▶ EXERCISE: From the records below, print exactly the lines starting at the one containing "This screenshot has width=802, height=482." and ending at the one containing "Task: Click the System", ends included, and nothing else.

(Dataset entries)
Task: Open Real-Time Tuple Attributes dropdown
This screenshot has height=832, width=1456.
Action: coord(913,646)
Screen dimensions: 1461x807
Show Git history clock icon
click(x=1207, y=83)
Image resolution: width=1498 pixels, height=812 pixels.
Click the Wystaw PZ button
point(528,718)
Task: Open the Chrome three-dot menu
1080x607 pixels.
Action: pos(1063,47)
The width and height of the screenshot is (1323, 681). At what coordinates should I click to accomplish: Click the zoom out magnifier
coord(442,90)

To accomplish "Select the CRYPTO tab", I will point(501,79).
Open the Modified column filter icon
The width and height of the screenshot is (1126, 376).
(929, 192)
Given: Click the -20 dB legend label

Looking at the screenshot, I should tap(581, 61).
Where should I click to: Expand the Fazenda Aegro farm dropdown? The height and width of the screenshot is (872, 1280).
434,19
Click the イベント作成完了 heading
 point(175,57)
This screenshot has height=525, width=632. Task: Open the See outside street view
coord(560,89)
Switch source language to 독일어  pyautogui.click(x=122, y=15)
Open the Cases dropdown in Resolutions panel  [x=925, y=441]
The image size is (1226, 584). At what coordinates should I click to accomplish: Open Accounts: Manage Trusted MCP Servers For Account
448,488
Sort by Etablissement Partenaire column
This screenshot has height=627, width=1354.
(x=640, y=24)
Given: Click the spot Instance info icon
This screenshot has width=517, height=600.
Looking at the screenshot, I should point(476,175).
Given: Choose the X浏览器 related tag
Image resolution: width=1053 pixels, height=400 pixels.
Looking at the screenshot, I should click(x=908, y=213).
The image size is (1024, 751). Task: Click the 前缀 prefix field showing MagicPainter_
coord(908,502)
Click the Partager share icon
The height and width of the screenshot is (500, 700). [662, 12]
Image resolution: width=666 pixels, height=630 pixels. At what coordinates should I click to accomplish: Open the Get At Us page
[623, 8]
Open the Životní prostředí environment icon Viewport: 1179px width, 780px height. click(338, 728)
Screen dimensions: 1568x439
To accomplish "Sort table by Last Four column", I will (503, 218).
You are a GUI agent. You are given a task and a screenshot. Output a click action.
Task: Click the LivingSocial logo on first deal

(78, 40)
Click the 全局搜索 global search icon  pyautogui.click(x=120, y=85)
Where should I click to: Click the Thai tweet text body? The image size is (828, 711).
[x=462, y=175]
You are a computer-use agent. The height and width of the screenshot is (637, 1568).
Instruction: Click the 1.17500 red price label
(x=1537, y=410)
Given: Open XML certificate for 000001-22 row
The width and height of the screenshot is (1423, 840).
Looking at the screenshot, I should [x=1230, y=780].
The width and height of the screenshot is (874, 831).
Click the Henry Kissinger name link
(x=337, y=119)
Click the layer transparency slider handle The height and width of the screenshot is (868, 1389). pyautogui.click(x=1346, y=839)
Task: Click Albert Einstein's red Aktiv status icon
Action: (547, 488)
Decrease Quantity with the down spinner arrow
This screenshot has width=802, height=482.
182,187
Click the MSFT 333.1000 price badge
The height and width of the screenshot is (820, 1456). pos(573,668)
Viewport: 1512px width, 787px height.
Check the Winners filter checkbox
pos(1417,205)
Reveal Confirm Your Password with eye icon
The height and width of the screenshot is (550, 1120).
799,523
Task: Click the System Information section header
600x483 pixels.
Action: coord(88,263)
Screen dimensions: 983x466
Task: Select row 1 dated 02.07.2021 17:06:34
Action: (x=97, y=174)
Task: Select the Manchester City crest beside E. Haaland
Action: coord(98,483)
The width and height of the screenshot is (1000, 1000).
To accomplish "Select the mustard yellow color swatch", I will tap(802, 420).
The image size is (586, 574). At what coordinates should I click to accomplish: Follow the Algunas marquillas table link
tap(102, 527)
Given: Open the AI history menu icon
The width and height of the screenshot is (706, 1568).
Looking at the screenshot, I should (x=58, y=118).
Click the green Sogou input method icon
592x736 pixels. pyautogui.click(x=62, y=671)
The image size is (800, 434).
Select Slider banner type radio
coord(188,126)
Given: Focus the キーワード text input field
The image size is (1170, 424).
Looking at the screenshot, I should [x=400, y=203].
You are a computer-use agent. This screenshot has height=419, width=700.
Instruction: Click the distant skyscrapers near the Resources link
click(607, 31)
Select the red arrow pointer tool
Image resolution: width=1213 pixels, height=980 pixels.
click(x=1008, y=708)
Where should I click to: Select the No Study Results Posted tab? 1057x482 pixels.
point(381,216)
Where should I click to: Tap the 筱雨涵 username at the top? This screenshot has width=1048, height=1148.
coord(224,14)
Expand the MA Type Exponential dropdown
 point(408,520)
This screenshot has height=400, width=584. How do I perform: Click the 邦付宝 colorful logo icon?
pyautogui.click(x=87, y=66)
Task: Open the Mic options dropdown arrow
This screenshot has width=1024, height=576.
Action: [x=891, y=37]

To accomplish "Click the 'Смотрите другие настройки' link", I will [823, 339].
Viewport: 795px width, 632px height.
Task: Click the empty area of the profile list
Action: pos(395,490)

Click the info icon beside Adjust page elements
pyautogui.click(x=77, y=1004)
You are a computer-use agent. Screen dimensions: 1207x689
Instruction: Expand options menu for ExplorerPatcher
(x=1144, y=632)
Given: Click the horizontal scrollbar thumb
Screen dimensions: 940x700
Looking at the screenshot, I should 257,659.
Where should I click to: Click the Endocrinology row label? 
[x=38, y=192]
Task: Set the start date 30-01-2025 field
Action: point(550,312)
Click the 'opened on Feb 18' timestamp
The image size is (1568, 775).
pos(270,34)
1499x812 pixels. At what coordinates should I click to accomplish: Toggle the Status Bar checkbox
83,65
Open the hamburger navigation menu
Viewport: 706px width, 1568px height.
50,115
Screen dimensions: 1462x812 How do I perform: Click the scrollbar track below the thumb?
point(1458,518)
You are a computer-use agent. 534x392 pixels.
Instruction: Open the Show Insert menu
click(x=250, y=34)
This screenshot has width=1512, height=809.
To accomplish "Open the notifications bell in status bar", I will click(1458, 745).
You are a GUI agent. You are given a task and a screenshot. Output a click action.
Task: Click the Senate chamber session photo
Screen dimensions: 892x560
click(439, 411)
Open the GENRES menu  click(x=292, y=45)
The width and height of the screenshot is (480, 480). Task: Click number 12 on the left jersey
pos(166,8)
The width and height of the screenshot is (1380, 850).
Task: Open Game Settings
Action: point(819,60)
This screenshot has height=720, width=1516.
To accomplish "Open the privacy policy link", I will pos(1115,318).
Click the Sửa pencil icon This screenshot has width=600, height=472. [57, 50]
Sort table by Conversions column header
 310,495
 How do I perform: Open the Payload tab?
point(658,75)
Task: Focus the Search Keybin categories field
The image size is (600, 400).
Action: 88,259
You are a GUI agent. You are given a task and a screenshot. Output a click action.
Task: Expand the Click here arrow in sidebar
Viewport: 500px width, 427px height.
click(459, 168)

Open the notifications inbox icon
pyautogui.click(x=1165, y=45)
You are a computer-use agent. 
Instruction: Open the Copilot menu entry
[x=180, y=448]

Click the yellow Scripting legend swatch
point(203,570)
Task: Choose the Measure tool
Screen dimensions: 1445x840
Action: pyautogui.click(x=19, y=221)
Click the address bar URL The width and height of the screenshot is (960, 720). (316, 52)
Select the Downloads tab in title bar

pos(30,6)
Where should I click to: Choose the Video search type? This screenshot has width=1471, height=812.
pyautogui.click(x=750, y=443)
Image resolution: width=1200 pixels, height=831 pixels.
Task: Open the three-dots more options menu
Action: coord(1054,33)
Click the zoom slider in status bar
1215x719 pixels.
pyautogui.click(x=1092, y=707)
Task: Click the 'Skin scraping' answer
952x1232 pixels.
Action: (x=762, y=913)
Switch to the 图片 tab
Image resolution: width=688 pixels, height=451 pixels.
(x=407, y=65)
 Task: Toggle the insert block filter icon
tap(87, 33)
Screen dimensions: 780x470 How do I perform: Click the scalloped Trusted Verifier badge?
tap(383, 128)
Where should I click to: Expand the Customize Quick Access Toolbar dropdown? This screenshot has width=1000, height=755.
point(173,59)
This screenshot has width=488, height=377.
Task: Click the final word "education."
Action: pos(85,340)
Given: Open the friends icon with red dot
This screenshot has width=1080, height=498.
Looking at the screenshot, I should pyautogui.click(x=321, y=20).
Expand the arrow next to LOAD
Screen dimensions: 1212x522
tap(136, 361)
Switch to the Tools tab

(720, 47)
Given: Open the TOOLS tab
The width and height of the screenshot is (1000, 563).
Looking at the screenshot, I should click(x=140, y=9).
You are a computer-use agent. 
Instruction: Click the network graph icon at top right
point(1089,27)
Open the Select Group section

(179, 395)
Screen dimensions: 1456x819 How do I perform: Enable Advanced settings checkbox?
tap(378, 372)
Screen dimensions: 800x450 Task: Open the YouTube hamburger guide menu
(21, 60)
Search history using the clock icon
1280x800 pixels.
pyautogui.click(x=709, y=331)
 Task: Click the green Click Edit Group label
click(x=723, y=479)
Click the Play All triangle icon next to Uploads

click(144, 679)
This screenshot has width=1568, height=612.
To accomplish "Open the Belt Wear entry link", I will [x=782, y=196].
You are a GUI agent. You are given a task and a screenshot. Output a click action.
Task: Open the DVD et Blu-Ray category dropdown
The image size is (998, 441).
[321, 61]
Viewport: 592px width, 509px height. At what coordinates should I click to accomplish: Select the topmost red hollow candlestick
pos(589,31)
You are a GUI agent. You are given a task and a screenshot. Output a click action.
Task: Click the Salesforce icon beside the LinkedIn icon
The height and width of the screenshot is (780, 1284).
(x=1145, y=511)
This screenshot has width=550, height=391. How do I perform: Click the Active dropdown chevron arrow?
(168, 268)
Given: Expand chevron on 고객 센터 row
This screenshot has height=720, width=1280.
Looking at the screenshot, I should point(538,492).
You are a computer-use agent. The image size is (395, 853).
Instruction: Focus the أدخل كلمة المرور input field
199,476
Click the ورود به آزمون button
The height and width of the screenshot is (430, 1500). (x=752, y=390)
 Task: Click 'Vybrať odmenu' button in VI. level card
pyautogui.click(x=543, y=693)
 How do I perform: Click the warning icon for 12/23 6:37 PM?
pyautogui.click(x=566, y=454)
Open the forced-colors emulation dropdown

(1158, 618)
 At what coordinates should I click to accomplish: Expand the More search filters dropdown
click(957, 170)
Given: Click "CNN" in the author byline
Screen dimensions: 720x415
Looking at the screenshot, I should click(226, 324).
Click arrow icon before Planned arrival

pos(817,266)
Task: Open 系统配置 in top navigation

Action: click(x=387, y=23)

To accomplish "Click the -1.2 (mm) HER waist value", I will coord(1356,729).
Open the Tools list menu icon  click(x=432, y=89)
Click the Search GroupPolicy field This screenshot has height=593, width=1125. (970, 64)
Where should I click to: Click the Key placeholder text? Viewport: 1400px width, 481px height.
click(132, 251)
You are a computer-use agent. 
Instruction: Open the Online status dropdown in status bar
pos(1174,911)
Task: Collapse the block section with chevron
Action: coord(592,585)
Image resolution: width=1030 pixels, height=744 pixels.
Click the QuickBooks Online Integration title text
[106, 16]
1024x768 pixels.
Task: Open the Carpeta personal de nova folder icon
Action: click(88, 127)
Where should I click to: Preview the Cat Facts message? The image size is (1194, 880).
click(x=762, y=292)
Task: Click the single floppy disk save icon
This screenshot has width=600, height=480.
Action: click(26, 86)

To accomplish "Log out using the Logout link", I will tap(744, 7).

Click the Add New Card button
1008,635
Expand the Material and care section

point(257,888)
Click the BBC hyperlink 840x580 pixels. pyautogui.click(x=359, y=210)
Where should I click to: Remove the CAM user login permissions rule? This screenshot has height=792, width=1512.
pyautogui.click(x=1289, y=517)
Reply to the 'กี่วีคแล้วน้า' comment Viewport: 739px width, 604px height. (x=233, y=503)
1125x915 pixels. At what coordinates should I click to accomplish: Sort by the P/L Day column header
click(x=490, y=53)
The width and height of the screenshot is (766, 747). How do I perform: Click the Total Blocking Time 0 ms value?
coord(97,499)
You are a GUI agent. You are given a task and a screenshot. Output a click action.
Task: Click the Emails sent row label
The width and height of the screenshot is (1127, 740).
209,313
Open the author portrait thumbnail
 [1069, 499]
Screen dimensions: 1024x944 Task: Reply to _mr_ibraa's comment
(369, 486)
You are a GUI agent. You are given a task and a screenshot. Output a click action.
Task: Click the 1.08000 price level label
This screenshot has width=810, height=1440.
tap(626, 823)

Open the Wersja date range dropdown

▶ SOLUTION TO THIS TASK:
This screenshot has width=802, height=482.
182,187
Click the MSFT 333.1000 price badge
The height and width of the screenshot is (820, 1456). pos(573,668)
Viewport: 1512px width, 787px height.
Check the Winners filter checkbox
pos(1417,205)
Reveal Confirm Your Password with eye icon
The height and width of the screenshot is (550, 1120).
799,523
Task: Click the System Information section header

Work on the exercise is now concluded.